Englisch: amiodarone
Definition
Amiodaron ist ein Klasse-III-Antiarrhythmikum und gehört zu den wichtigsten Medikamenten zur Behandlung einiger Herzrhythmusstörungen.
Chemie
Amiodaron ist eine iodhaltige, polyzyklische organische Verbindung mit einer molaren Masse von 645,31 g·mol-1. Die Summenformel lautet C25H29I2NO3. In Arzneimitteln liegt der Wirkstoff als Amiodaron·Hydrochlorid vor.
Wirkmechanismus
Die Wirkungsweise von Amiodaron ist in seiner Komplexität noch nicht vollständig bekannt. Allerdings wird es durch die von ihm induzierte Verlängerung des Aktionspotentials und der Refraktärzeit im Myokard den Klasse III-Antiarrhythmika nach Vaughan Williams zugeordnet. Neben seiner starken Hemmung der Kaliumkanäle (KCNH2) hat Amiodaron auch eine mäßige Hemmung der alpha-, beta- und muskarinerge Rezeptoren sowie eine teilweise Blockierung auf schnelle und mittlere Natriumkanäle zur Folge. Auch spannungsgesteuerte Calciumkanäle (CACNA2D2) werden durch Amiodaron blockiert.

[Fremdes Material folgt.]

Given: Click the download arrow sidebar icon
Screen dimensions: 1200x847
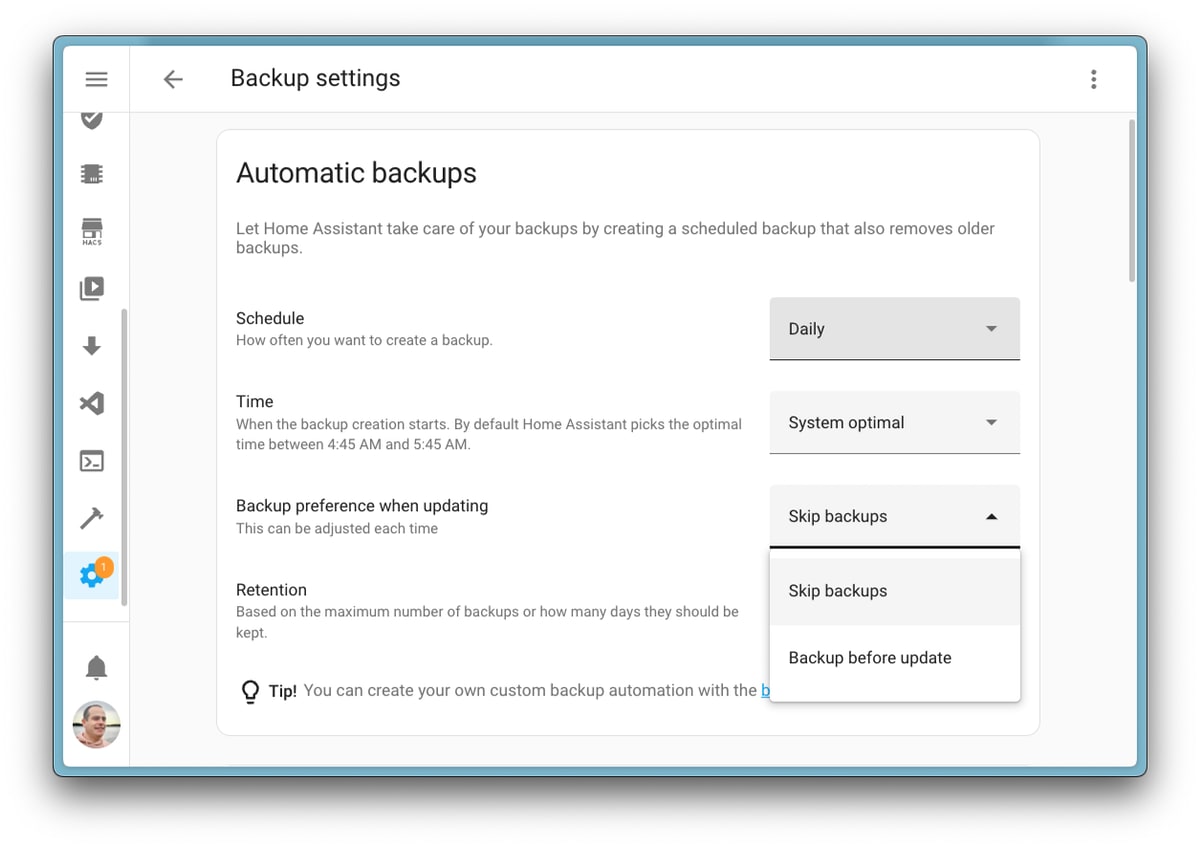Looking at the screenshot, I should pyautogui.click(x=92, y=346).
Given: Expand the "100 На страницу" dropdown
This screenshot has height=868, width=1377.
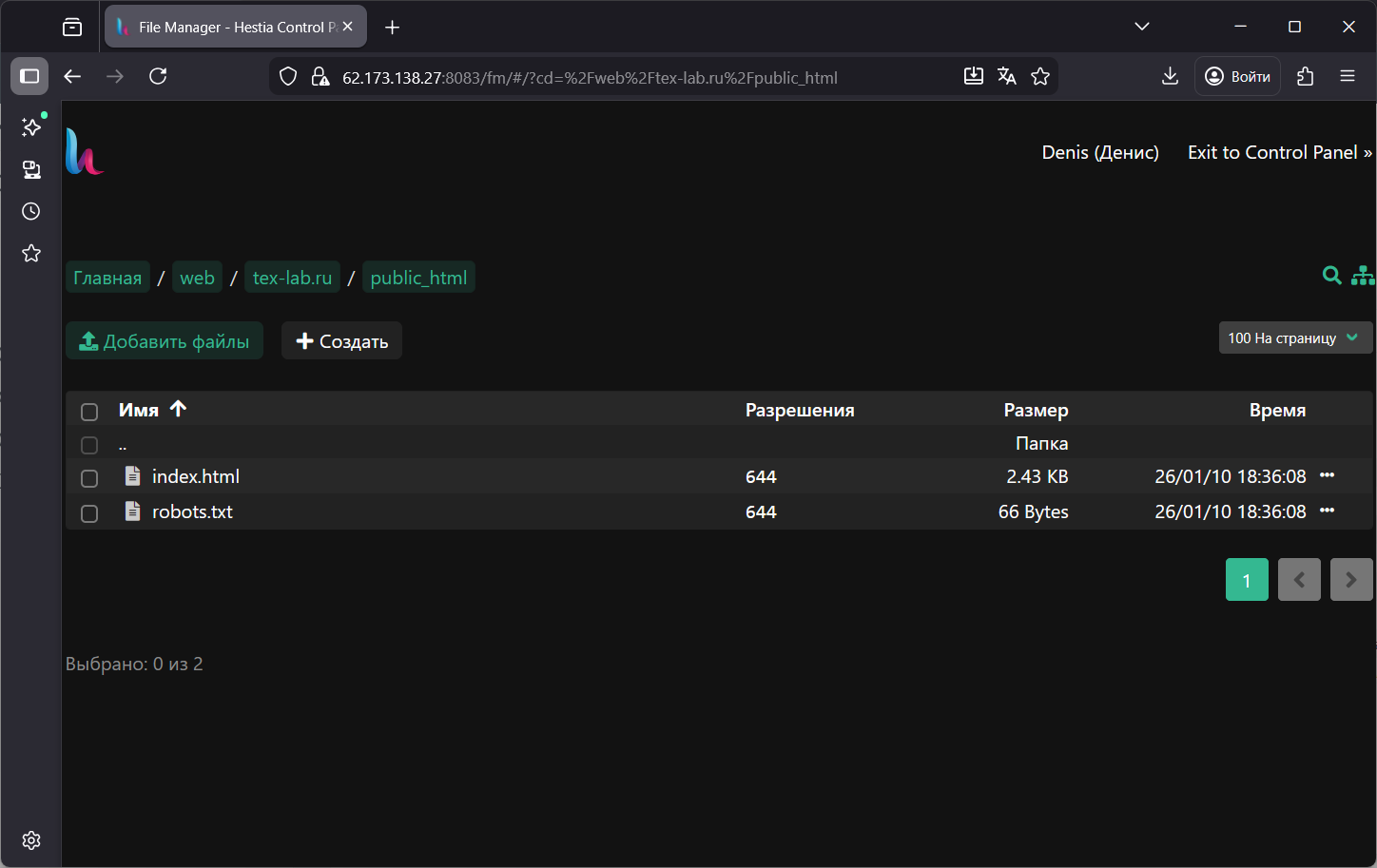Looking at the screenshot, I should click(x=1295, y=338).
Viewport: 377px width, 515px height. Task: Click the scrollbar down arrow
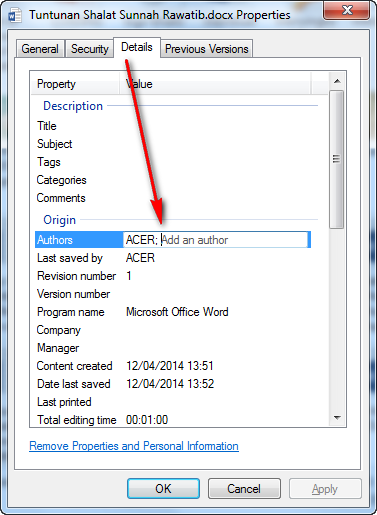(337, 418)
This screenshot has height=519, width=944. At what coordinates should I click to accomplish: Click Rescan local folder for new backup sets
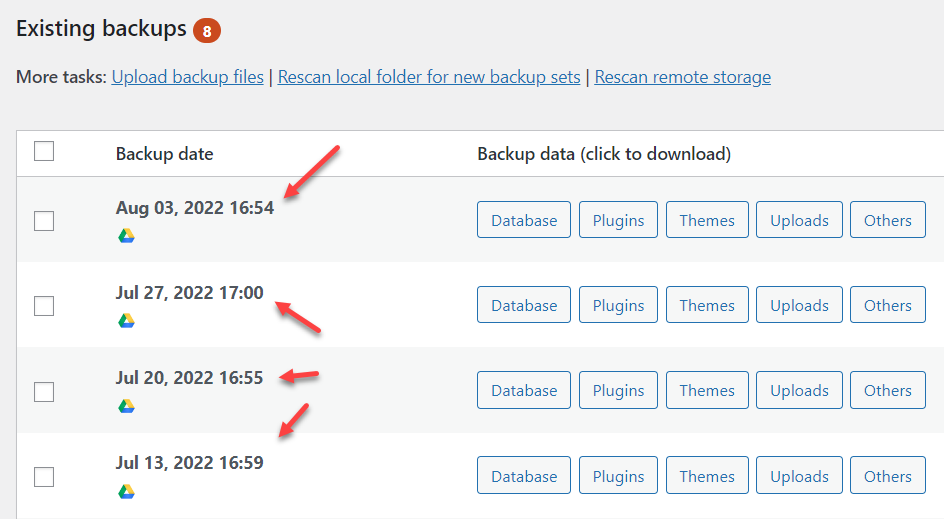tap(429, 77)
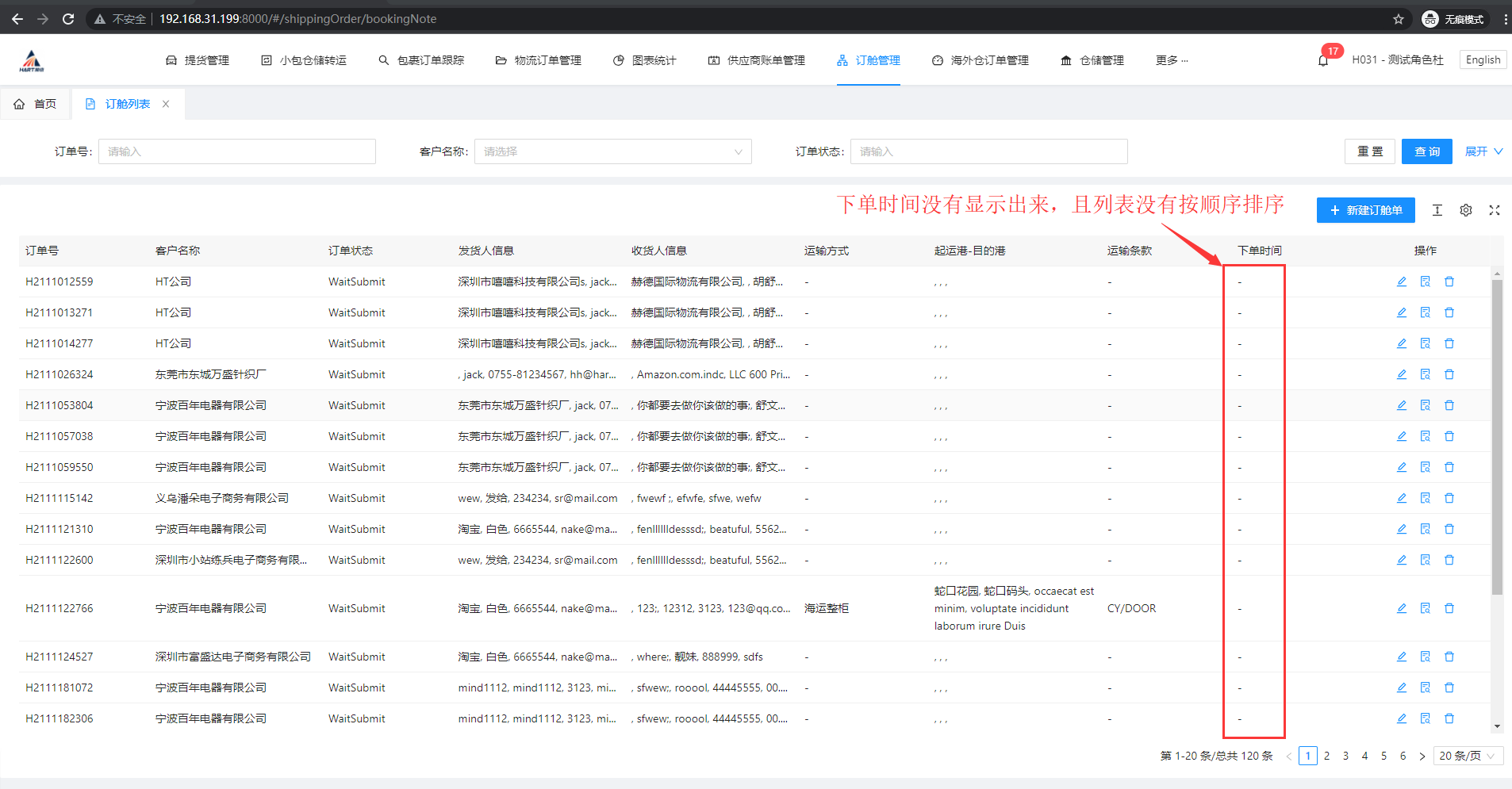Switch to the 首页 tab
The height and width of the screenshot is (789, 1512).
[36, 104]
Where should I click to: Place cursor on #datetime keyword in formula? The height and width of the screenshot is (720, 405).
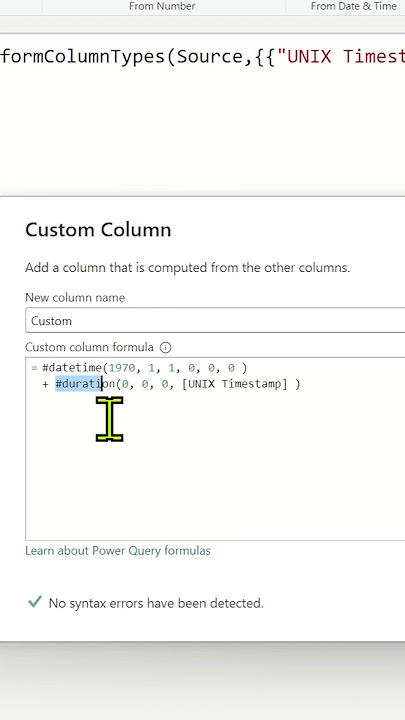click(72, 368)
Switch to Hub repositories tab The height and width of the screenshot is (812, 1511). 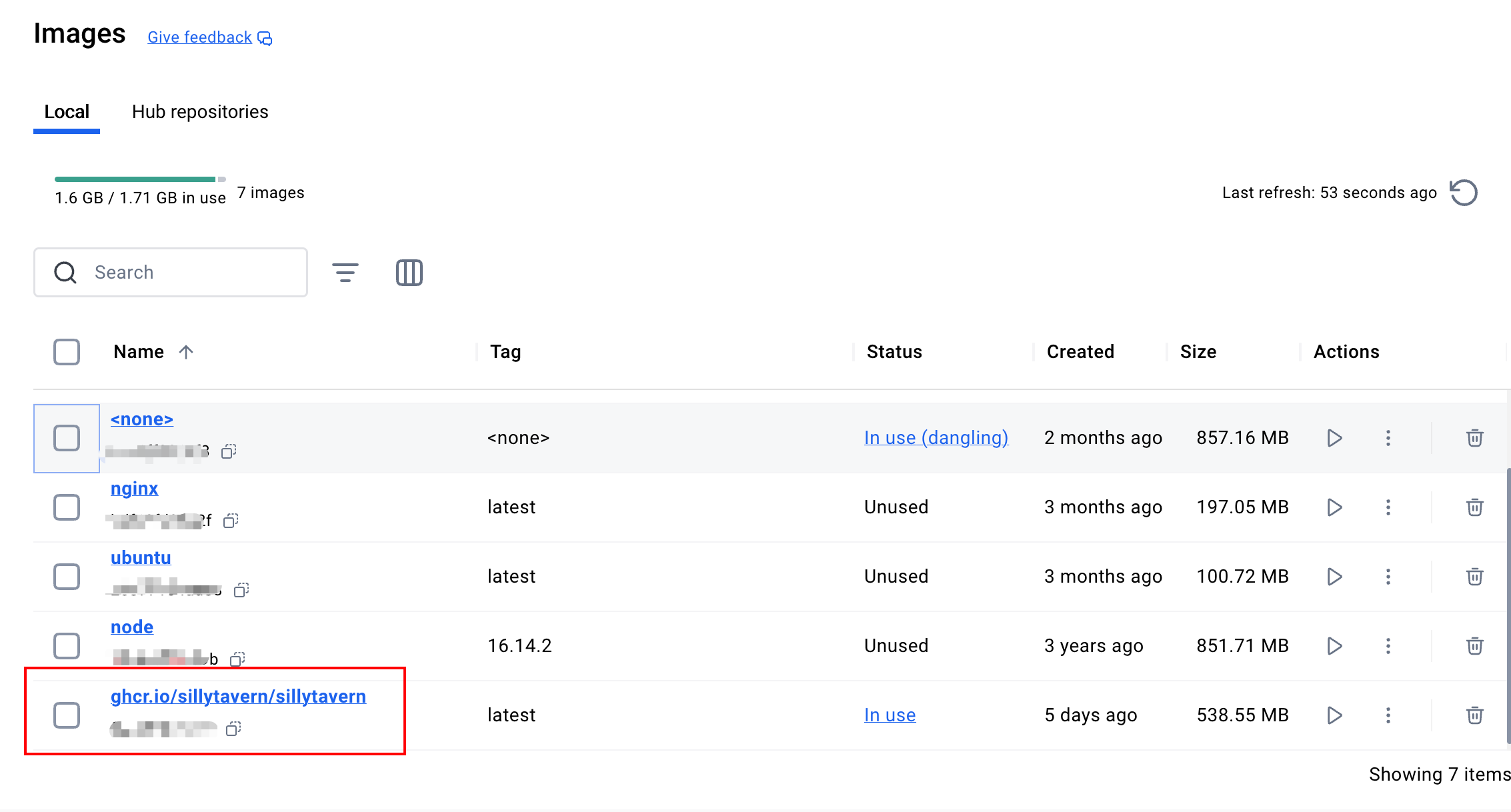(x=200, y=112)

Die Fähigkeit, selbst Herzrhythmusstörungen auslösen zu können, ist bei Amiodaron im Vergleich zu anderen Antiarrhythmika verhältnismäßig gering ausgeprägt. Leider sind unerwünschte weitere Wirkungen in anderen Organsystemen bei Amiodaron verhältnismäßig häufig anzutreffen.
Pharmakokinetik
Amiodaron ist ein lipophiler Wirkstoff mit einer schlechten oralen Bioverfügbarkeit, die sehr variabel ist - zwischen 20 und 80 %. Die Plasmaeiweißbindung beträgt 95 %. Amiodaron wird hauptsächlich durch CYP3A4 und CYP2C8 in der Leber verstoffwechselt. Die Elimination findet zu 95 % biliär über den MRP2-Transporter statt, nur ein kleiner Anteil wird renal ausgeschieden. Der wichtigste Metabolit Desethylamiodaron ist ebenfalls aktiv. Die Eliminationshalbwertszeit ist mit 1 bis 2 Monaten sehr lang. Aufgrund seiner Lipophilie reichert sich Amiodaron im Fettgewebe an.
Anwendungsgebiete
Amiodaron hat seine Zulassung in Deutschland zur Behandlung verschiedenartiger tachykarder Herzrhythmusstörungen.
Tachykarde supraventrikuläre Herzrhythmusstörungen
Zum Formenkreis der tachykarden supraventrikulären Herzrhythmusstörungen gehören die AV-junktionale Tachykardie, die supraventrikuläre Tachykardie beim WPW-Syndrom sowie das paroxysmale Vorhofflimmern.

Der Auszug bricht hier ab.